#### Given passage ####
Given the absence of plausible projections of gross domestic product (GDP) and revenues for FY21, the Centre has decided to not present the customary medium-term expenditure framework (MTEF) in Parliament this year.
However, a finance ministry note warned against the economy being “below its growth potential for long” and stressed the need for governmental expenditure “substituting any slack in aggregate demand” at this juncture.
The MTEF, an obligation under the Fiscal Responsibility and Budget Management (FRBM) Act, is presented every year in Parliament, usually in the Winter Session. It is meant to give a general guidance on the government’s expenditure plans for three years, starting from the year in which it is presented.
However, the actual Budget numbers have, more often than not, significantly varied from MTEF guidance, given the exigencies and economic vicissitudes.
“Assumptions regarding growth rate of the economy and central government tax receipts are the prerequisites for meaningful expenditure projections. It may not be possible to obtain reliable projections of GDP growth at this time due to the continuing impact of Covid-19 pandemic on the Indian economy,” the finance ministry said in a report.
The MTEF Statement 2020, containing expenditure projections for FY22 and FY23 besides an assessment of the same in FY21, was to provide rolling targets of prescribed expenditure indicators. These medium-term (two-year) projections are usually derived by providing a normative increase over the anticipated expenditure of the current year, subject to other factors.
“The expenditure of union government in the medium term is determined partly by the GDP growth as governmental expenditure will have to substitute any slack in aggregate demand from the non-government sector. Determining expenditure based on non-robust GDP estimate has the danger of keeping the economy below its true growth potential. An emerging economy like India cannot afford to be below its growth potential for long,” the government noted.
“This year, on account of Covid-19 pandemic, the base line expenditure estimates may be artificially inflated. For example, it may be difficult to tease out the transient components of Pradhan Mantri Gareeb Kalyan Package and Aatma Nirbhar Bharat Abhiyan Package. Hence, expenditure estimates in T+1 and T+2 years may also be unreasonably high thereby providing an inaccurate fiscal plan and a faulty foundation for upcoming budgets,” it said.
After the revision of the Centre’s borrowing programme, its fiscal deficit for FY21 stands at 5.7% of GDP, against budgeted 3.5%. With net tax receipts declining 40% on year in April-July, analysts see fiscal deficit more than doubling from the budgeted level of Rs 8 lakh crore for FY21. It is not clear at this stage whether the budgeted expenditure of Rs 30.4 lakh crore will actually be exceeded and by how much.
The Centre has recently announced Rs 21-lakh-crore stimulus package in tranches, largely consisting of liquidity measures. The fiscal impact of the stimulus measures were estimated to be about Rs 3 lakh crore. The finance ministry has also cut down spending by various departments by up to 40% in H1FY21, almost matching the fiscal impact of the stimulus. Additional stimulus measures are likely to be announced soon to stimulate the economy, which analysts predict to contract by 10-15% in FY21.
There other factors that also weighed in for not presenting MTEF. The recommendations contained in final report of Fifteenth Finance Commission (due by October end) will determine the distribution between the Union and the States of the net proceeds of taxes from FY22 to FY26. The grant-in aid to be given to states from the Consolidated Fund of India will also be determined by the recommendations of the Finance commission (FC). Grants to Urban Local Bodies and Panchayats from the Consolidated Fund of India will also be decided on the basis of FC recommendations.
#### Records ####
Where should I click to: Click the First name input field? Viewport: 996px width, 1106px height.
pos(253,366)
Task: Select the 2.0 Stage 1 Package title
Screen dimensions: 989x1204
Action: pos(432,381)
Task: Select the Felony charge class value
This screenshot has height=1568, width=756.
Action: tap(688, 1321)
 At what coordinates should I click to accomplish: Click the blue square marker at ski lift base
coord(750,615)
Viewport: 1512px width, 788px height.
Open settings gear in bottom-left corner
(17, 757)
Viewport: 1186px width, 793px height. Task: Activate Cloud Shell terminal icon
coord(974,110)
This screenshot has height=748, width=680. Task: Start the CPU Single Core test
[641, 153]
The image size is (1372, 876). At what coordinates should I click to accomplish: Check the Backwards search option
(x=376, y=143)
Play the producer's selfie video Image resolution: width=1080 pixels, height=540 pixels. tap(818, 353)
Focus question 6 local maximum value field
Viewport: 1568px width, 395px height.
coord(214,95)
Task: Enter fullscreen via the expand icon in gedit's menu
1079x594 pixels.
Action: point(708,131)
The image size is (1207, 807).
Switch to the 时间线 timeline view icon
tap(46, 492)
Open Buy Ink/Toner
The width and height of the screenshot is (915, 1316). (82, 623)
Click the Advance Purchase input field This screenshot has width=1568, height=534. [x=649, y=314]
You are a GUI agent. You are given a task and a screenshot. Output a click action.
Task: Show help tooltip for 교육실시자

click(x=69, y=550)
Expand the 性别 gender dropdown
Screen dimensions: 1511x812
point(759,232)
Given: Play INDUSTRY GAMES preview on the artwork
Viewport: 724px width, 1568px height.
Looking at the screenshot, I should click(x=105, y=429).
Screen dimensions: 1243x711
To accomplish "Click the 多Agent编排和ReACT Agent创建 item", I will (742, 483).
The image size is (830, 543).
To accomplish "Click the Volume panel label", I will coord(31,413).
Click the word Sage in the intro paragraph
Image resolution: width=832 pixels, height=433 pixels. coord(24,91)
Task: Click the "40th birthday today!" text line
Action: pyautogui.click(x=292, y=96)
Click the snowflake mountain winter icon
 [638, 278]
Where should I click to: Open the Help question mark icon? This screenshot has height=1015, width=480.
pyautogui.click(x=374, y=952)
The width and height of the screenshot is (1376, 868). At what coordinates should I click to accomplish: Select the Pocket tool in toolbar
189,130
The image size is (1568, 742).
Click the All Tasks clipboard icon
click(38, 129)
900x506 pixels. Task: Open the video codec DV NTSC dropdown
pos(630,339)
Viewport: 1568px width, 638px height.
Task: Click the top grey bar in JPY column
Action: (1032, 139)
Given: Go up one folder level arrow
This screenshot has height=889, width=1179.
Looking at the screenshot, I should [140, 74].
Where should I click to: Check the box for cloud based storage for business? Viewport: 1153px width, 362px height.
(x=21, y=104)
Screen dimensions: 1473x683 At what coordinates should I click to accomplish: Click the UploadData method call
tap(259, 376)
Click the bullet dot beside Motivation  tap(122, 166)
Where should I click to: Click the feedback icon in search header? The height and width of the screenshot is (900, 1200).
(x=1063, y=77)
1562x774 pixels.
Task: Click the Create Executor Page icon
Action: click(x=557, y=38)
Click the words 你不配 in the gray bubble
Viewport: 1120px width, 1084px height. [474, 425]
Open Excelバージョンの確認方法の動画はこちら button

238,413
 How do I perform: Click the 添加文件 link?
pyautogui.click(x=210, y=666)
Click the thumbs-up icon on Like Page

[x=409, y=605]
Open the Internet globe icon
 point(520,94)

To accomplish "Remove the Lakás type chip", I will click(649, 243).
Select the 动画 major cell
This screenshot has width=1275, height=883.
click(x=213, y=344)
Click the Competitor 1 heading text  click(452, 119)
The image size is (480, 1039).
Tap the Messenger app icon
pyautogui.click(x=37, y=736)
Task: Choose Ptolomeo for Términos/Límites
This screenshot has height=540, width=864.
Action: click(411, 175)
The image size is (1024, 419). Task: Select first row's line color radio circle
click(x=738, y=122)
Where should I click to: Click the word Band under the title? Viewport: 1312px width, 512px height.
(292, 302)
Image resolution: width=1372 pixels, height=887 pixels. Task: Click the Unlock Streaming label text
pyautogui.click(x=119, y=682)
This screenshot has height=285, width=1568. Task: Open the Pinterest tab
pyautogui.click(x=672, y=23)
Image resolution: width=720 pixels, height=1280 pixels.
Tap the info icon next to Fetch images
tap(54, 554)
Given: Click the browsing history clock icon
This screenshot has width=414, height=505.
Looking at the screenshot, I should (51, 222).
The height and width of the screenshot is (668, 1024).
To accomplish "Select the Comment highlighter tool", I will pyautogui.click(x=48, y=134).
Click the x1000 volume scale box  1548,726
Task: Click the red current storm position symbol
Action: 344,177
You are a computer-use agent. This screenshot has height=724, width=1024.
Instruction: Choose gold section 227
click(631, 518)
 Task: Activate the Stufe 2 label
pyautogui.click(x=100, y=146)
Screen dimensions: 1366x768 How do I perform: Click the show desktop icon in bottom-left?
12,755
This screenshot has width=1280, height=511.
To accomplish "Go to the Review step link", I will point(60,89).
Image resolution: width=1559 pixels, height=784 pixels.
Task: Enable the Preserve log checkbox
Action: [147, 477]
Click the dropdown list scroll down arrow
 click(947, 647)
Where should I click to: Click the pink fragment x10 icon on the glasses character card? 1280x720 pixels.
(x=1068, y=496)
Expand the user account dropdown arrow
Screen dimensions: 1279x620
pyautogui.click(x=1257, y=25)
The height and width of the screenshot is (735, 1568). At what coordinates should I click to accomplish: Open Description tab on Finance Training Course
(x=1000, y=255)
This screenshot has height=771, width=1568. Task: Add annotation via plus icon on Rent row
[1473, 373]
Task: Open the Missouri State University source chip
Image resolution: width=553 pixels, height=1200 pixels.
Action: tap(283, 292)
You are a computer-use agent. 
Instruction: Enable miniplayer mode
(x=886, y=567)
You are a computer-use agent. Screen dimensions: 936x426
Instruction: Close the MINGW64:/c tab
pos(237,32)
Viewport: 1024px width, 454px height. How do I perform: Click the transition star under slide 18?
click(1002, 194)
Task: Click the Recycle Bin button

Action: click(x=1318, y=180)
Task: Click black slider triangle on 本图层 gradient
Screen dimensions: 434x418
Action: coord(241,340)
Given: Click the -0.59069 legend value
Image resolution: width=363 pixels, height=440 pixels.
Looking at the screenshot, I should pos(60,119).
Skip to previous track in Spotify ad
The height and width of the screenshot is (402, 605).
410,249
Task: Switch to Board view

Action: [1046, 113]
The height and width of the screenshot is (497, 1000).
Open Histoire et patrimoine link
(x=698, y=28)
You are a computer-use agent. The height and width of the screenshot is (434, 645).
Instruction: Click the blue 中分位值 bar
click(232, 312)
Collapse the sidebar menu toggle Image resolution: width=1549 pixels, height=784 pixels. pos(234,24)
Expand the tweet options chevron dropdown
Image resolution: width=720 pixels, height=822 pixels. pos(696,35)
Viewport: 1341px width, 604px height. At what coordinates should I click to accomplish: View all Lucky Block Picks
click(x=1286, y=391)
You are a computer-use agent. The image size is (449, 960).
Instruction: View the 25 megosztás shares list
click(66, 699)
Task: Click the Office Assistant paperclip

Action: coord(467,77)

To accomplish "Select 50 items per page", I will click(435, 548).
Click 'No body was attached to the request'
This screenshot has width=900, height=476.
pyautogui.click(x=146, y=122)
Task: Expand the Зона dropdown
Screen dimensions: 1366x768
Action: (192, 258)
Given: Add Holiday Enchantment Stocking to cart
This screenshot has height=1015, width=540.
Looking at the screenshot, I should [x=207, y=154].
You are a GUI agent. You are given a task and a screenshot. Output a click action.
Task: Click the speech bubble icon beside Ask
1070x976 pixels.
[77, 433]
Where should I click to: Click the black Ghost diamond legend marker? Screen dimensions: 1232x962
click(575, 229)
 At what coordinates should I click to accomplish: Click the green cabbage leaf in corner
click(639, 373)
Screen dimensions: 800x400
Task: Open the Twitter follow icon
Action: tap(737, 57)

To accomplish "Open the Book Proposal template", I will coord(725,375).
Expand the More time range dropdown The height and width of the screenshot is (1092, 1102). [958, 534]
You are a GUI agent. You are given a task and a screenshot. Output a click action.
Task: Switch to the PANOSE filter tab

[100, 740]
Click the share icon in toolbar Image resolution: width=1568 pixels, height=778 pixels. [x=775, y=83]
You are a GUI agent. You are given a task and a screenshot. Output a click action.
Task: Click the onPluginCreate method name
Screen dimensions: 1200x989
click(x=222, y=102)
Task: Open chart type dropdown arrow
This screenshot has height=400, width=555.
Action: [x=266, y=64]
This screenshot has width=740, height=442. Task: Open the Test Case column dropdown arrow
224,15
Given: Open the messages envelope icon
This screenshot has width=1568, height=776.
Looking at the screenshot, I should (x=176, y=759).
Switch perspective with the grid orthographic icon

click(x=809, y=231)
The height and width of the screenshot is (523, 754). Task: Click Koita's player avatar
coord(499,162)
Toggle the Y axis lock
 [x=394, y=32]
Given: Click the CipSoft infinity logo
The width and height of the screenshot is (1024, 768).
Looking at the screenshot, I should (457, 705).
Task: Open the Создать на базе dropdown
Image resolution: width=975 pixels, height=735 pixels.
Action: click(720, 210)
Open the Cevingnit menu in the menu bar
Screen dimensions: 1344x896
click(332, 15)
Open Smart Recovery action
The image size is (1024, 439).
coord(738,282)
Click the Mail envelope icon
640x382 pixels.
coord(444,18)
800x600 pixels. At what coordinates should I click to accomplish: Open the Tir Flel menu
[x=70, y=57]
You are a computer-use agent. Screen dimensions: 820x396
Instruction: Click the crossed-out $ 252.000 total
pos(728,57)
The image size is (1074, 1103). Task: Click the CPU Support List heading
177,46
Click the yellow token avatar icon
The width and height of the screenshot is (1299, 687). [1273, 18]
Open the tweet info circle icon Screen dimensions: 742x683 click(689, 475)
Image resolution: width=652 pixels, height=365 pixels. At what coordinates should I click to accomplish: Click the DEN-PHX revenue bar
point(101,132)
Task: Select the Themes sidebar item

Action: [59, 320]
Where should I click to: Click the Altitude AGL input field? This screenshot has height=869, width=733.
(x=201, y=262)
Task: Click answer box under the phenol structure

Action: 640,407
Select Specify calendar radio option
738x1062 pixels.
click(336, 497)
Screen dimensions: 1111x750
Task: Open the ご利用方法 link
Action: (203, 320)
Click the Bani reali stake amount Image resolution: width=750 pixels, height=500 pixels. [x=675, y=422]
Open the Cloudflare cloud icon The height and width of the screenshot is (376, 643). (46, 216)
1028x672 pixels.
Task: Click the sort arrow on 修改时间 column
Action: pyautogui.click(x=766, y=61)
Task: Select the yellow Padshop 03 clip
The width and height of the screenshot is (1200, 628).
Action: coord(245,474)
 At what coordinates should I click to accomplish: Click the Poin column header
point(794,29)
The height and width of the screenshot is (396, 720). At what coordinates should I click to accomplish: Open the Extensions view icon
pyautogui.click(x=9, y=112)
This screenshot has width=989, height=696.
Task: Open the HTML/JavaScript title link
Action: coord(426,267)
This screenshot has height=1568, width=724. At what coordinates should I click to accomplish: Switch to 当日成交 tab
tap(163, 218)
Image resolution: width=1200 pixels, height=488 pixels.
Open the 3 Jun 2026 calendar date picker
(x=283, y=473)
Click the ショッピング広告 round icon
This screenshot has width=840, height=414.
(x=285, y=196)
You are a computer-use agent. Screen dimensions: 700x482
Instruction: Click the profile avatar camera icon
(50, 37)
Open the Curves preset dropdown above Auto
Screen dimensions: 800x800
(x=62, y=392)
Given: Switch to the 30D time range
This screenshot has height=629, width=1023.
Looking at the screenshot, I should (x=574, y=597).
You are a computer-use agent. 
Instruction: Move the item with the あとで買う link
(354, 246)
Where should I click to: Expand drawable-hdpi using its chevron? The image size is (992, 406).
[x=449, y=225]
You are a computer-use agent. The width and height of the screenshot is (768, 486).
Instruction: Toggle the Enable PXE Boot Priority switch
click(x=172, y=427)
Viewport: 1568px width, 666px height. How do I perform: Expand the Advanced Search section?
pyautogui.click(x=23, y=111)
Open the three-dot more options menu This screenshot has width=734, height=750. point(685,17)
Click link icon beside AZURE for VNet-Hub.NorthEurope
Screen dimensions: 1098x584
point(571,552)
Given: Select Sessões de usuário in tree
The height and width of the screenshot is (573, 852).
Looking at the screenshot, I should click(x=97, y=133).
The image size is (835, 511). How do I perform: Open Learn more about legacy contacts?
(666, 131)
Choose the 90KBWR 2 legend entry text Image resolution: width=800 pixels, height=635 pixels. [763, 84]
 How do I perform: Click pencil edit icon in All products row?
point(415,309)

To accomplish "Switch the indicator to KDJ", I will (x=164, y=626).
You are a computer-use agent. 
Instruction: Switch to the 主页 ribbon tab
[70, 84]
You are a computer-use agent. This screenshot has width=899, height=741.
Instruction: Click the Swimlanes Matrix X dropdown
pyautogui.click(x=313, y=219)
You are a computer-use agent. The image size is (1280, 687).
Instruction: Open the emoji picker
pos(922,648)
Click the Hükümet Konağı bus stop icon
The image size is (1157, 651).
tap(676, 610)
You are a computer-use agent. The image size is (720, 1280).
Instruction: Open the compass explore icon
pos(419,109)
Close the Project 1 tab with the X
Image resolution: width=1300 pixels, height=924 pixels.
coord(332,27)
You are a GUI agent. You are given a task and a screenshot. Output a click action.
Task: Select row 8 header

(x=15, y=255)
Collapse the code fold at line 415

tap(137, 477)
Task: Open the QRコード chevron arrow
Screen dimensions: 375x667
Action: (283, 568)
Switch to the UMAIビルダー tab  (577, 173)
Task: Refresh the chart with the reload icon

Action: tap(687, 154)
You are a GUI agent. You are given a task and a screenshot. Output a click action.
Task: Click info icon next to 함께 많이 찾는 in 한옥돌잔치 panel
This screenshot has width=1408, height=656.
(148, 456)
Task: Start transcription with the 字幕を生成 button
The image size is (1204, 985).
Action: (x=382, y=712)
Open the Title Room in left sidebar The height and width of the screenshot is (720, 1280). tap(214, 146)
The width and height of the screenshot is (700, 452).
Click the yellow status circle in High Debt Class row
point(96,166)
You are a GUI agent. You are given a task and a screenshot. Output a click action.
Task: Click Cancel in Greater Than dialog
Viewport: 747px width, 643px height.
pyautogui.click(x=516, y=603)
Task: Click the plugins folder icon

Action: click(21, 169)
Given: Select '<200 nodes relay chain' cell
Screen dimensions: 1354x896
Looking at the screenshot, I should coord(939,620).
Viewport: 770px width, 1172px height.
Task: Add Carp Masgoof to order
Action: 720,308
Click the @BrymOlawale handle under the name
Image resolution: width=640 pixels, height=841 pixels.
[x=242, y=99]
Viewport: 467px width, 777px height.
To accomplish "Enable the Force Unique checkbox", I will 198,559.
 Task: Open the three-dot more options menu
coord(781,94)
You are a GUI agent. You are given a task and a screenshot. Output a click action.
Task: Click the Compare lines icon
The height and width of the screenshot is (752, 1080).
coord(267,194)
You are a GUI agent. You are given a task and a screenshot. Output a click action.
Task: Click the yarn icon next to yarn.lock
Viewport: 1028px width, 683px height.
####
In the passage about the Centre skipping this year's medium-term expenditure framework, reproduce word for word the stretch that begins with "The MTEF, an" and runs through "it is presented.".

#### [Reply to the exercise]
The MTEF, an obligation under the Fiscal Responsibility and Budget Management (FRBM) Act, is presented every year in Parliament, usually in the Winter Session. It is meant to give a general guidance on the government’s expenditure plans for three years, starting from the year in which it is presented.